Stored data
--- Begin ---

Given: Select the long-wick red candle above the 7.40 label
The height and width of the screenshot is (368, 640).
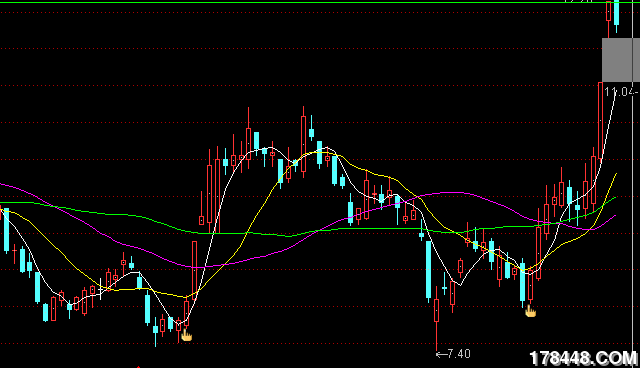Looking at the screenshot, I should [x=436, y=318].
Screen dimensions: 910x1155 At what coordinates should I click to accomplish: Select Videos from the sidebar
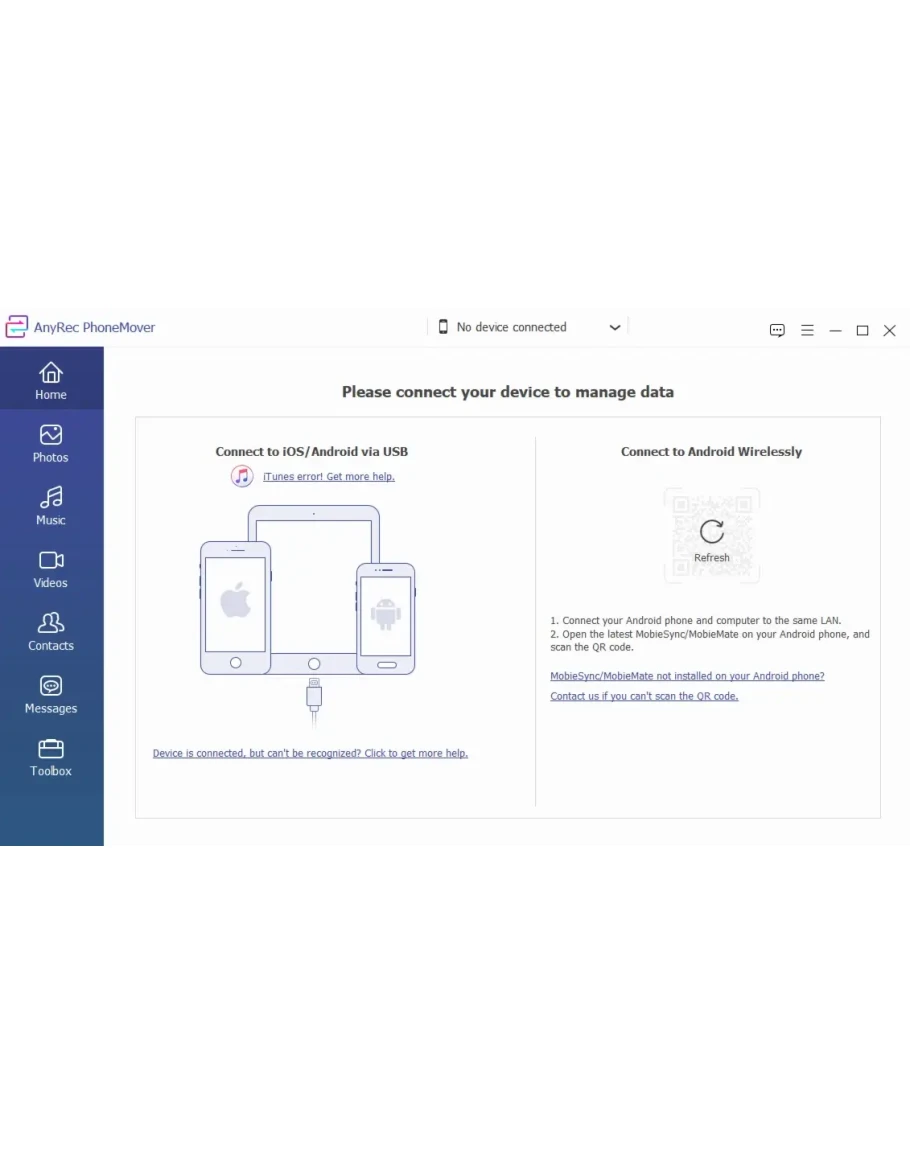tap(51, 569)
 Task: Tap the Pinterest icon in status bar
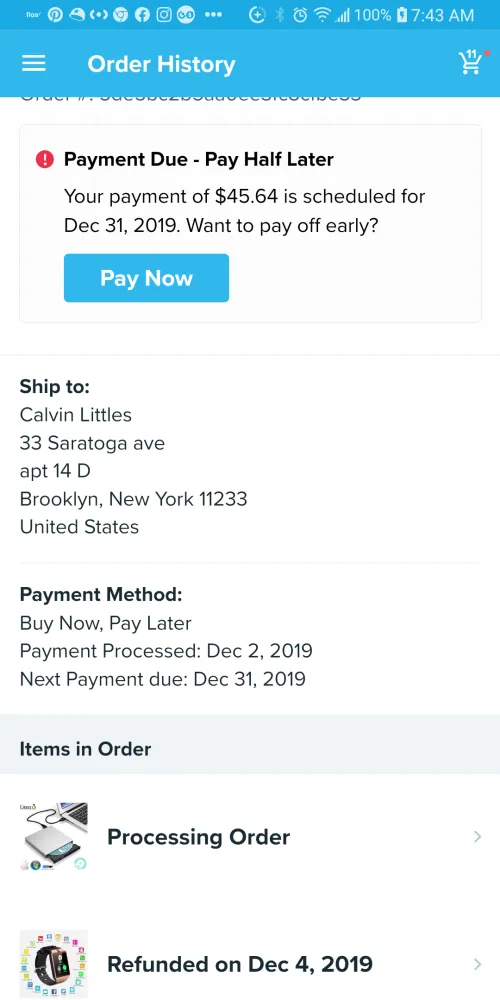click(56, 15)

--- End ---

• _Goal_
Please repeat the records above word for word, leaving out the pictures.

• _Worked solution_
Given: Select the long-wick red candle above the 7.40 label
The height and width of the screenshot is (368, 640).
Looking at the screenshot, I should [x=436, y=318].
Screen dimensions: 910x1155 At what coordinates should I click to accomplish: Select Videos from the sidebar
tap(51, 569)
 Task: Tap the Pinterest icon in status bar
click(56, 15)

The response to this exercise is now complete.